* EXERCISE MATERIALS *
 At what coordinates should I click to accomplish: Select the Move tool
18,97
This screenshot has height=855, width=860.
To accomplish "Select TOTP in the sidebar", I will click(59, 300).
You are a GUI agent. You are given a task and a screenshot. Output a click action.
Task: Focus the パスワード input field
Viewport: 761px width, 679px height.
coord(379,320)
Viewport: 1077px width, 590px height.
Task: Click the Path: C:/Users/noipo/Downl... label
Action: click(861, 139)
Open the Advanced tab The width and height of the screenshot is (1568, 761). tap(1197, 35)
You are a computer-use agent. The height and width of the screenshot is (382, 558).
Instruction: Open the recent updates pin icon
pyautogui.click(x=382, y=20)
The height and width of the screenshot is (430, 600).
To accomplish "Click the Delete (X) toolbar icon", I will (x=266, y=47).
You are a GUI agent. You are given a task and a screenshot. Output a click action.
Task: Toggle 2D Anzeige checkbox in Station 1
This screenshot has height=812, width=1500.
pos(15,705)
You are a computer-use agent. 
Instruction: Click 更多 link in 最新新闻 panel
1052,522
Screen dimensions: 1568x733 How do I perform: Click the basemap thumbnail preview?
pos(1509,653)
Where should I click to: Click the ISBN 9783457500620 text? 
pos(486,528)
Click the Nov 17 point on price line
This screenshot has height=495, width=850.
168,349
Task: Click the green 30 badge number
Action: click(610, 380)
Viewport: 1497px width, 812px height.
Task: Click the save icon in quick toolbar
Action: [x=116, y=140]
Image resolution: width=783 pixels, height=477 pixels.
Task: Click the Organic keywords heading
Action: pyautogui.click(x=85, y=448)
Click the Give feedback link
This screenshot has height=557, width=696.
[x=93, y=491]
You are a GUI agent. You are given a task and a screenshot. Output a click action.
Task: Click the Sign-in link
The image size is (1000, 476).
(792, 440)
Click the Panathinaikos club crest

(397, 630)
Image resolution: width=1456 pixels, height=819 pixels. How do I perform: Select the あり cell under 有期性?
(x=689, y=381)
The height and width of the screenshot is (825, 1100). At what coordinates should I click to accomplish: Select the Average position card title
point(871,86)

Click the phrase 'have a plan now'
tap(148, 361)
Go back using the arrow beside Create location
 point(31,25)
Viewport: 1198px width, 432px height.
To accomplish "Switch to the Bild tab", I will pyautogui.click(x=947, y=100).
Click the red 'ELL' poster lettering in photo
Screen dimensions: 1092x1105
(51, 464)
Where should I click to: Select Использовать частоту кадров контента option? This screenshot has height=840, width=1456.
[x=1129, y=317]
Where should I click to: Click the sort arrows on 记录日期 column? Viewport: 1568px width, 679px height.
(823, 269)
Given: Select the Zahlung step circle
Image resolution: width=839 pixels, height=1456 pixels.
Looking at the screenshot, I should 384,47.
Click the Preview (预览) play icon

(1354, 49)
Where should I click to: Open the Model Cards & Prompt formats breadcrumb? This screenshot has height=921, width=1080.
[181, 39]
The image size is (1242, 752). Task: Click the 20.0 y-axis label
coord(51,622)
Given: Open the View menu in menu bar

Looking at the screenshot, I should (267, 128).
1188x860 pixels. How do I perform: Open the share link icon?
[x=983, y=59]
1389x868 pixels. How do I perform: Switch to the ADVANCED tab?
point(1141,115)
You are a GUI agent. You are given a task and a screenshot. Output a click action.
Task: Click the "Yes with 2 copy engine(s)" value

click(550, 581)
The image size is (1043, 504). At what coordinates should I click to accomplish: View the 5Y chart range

* WHAT TO WORK ON *
Copy out every one of the records above word for word, with nothing changed.

* RESULT OF THE TASK *
 At what coordinates should I click to accomplish: Select the Move tool
18,97
This screenshot has height=855, width=860.
To accomplish "Select TOTP in the sidebar", I will click(59, 300).
You are a GUI agent. You are given a task and a screenshot. Output a click action.
Task: Focus the パスワード input field
Viewport: 761px width, 679px height.
coord(379,320)
Viewport: 1077px width, 590px height.
Task: Click the Path: C:/Users/noipo/Downl... label
Action: click(861, 139)
Open the Advanced tab The width and height of the screenshot is (1568, 761). tap(1197, 35)
You are a computer-use agent. The height and width of the screenshot is (382, 558).
Instruction: Open the recent updates pin icon
pyautogui.click(x=382, y=20)
The height and width of the screenshot is (430, 600).
To accomplish "Click the Delete (X) toolbar icon", I will (x=266, y=47).
You are a GUI agent. You are given a task and a screenshot. Output a click action.
Task: Toggle 2D Anzeige checkbox in Station 1
This screenshot has height=812, width=1500.
pos(15,705)
You are a computer-use agent. 
Instruction: Click 更多 link in 最新新闻 panel
1052,522
Screen dimensions: 1568x733 How do I perform: Click the basemap thumbnail preview?
pos(1509,653)
Where should I click to: Click the ISBN 9783457500620 text? 
pos(486,528)
Click the Nov 17 point on price line
This screenshot has height=495, width=850.
168,349
Task: Click the green 30 badge number
Action: click(610, 380)
Viewport: 1497px width, 812px height.
Task: Click the save icon in quick toolbar
Action: [x=116, y=140]
Image resolution: width=783 pixels, height=477 pixels.
Task: Click the Organic keywords heading
Action: pyautogui.click(x=85, y=448)
Click the Give feedback link
This screenshot has height=557, width=696.
[x=93, y=491]
You are a GUI agent. You are given a task and a screenshot. Output a click action.
Task: Click the Sign-in link
The image size is (1000, 476).
(792, 440)
Click the Panathinaikos club crest

(397, 630)
Image resolution: width=1456 pixels, height=819 pixels. How do I perform: Select the あり cell under 有期性?
(x=689, y=381)
The height and width of the screenshot is (825, 1100). At what coordinates should I click to accomplish: Select the Average position card title
point(871,86)

Click the phrase 'have a plan now'
tap(148, 361)
Go back using the arrow beside Create location
 point(31,25)
Viewport: 1198px width, 432px height.
To accomplish "Switch to the Bild tab", I will pyautogui.click(x=947, y=100).
Click the red 'ELL' poster lettering in photo
Screen dimensions: 1092x1105
(51, 464)
Where should I click to: Select Использовать частоту кадров контента option? This screenshot has height=840, width=1456.
[x=1129, y=317]
Where should I click to: Click the sort arrows on 记录日期 column? Viewport: 1568px width, 679px height.
(823, 269)
Given: Select the Zahlung step circle
Image resolution: width=839 pixels, height=1456 pixels.
Looking at the screenshot, I should 384,47.
Click the Preview (预览) play icon

(1354, 49)
Where should I click to: Open the Model Cards & Prompt formats breadcrumb? This screenshot has height=921, width=1080.
[181, 39]
The image size is (1242, 752). Task: Click the 20.0 y-axis label
coord(51,622)
Given: Open the View menu in menu bar

Looking at the screenshot, I should (267, 128).
1188x860 pixels. How do I perform: Open the share link icon?
[x=983, y=59]
1389x868 pixels. How do I perform: Switch to the ADVANCED tab?
point(1141,115)
You are a GUI agent. You are given a task and a screenshot. Output a click action.
Task: Click the "Yes with 2 copy engine(s)" value

click(550, 581)
The image size is (1043, 504). At what coordinates should I click to accomplish: View the 5Y chart range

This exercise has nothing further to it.